• **WHAT THE EXERCISE ASKS**: Repeat all the records exactly, omitting pictures.

Collection entries
▶

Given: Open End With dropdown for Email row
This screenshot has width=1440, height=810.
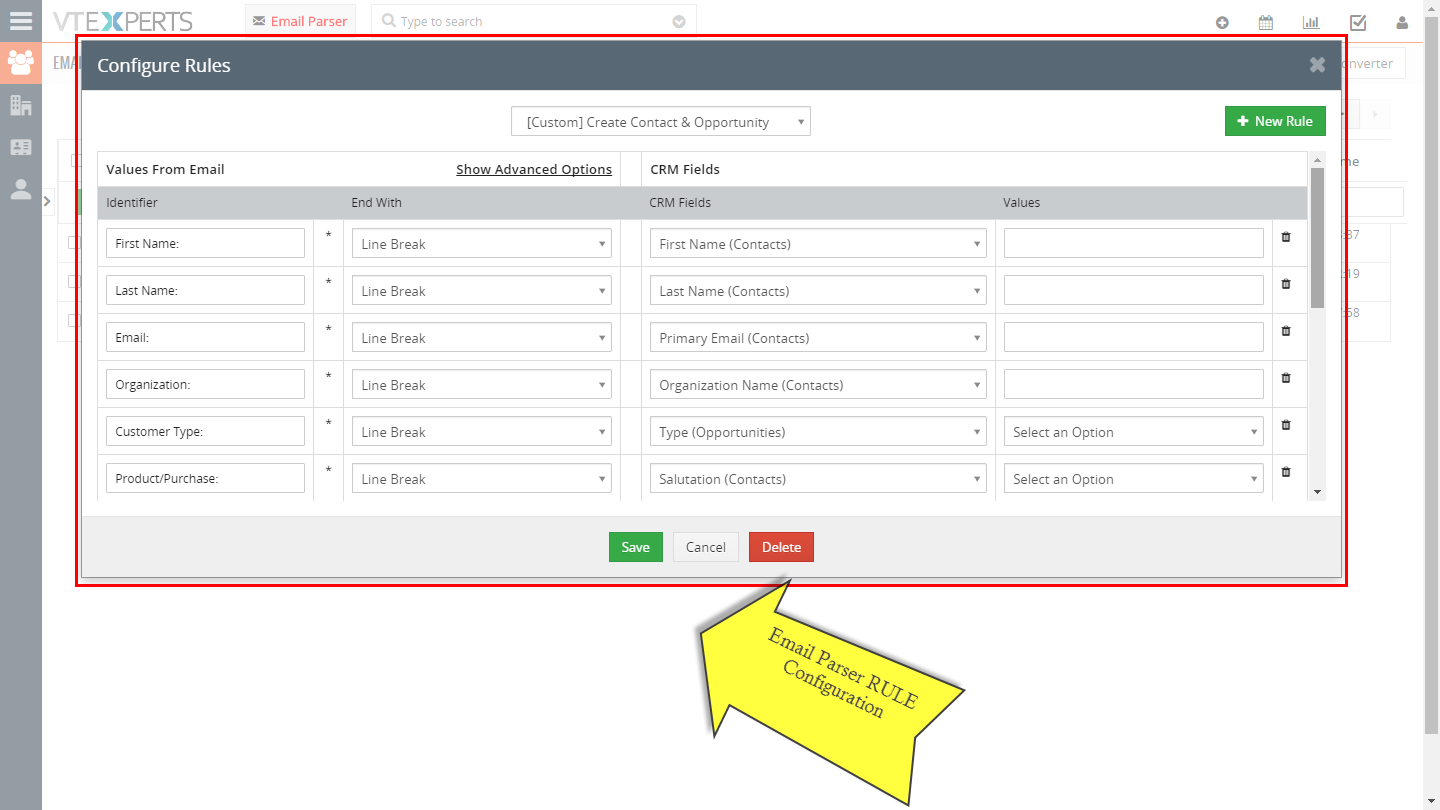Looking at the screenshot, I should point(482,338).
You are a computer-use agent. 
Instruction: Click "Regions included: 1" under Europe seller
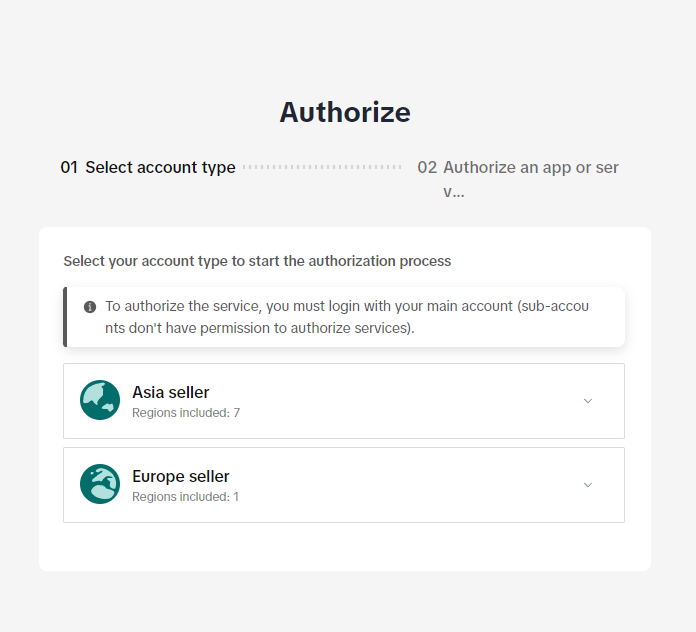pos(186,496)
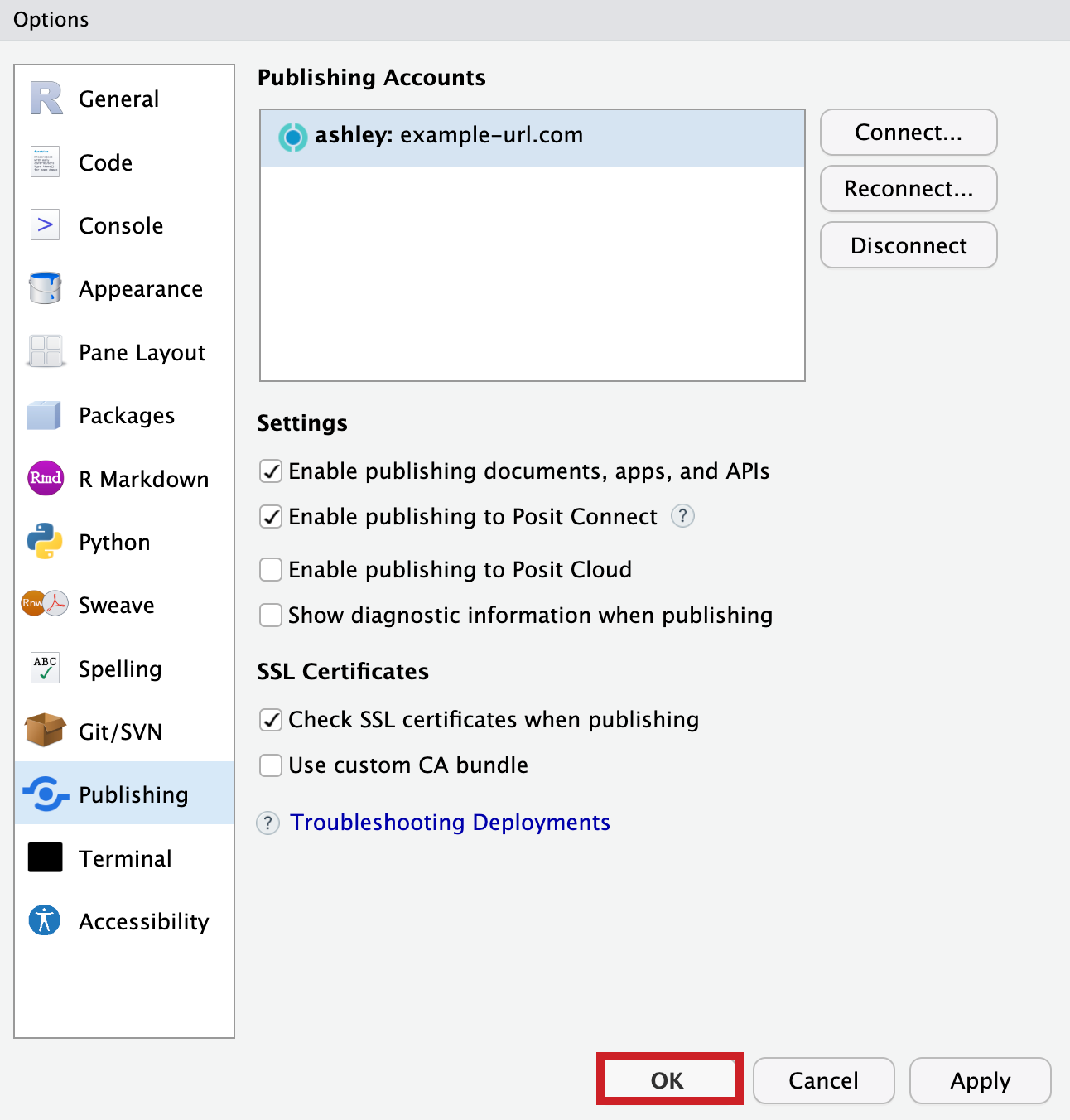The image size is (1070, 1120).
Task: Disable publishing documents, apps, and APIs
Action: coord(271,471)
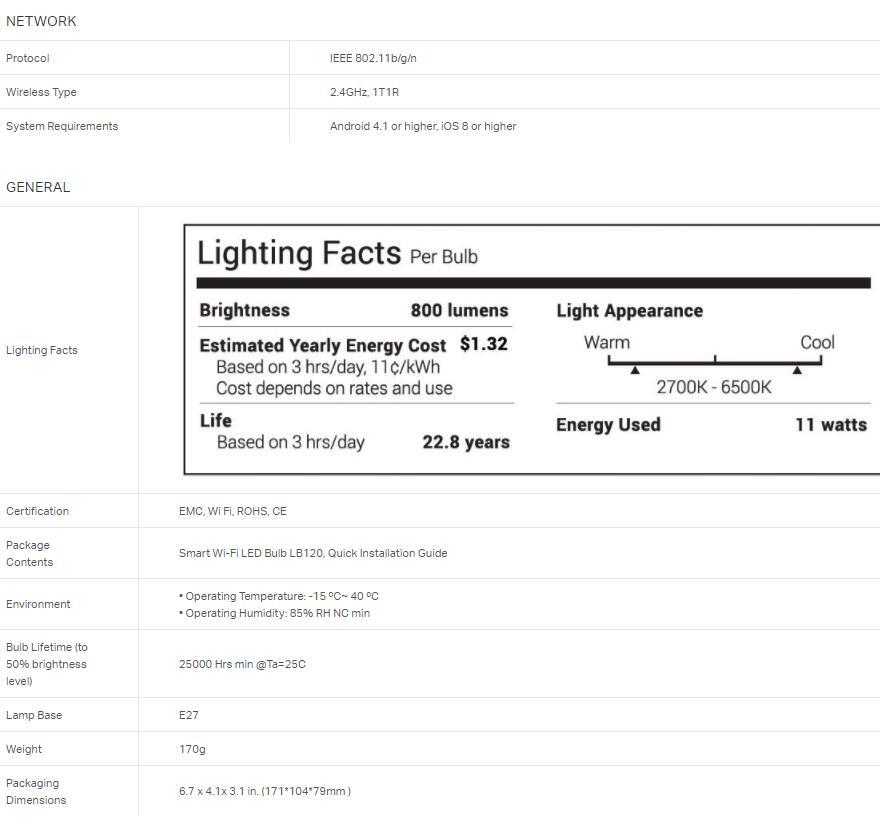This screenshot has width=880, height=822.
Task: Click the cool triangle marker on light scale
Action: pos(797,370)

◀

• **WRITTEN ANSWER**:
Given: Open End With dropdown for Email row
This screenshot has width=1440, height=810.
Looking at the screenshot, I should point(482,338).
You are a computer-use agent. 
Instruction: Click "Regions included: 1" under Europe seller
pos(186,496)
The image size is (1070, 1120).
Task: Disable publishing documents, apps, and APIs
Action: coord(271,471)
This screenshot has width=880, height=822.
Task: Click the cool triangle marker on light scale
Action: pos(797,370)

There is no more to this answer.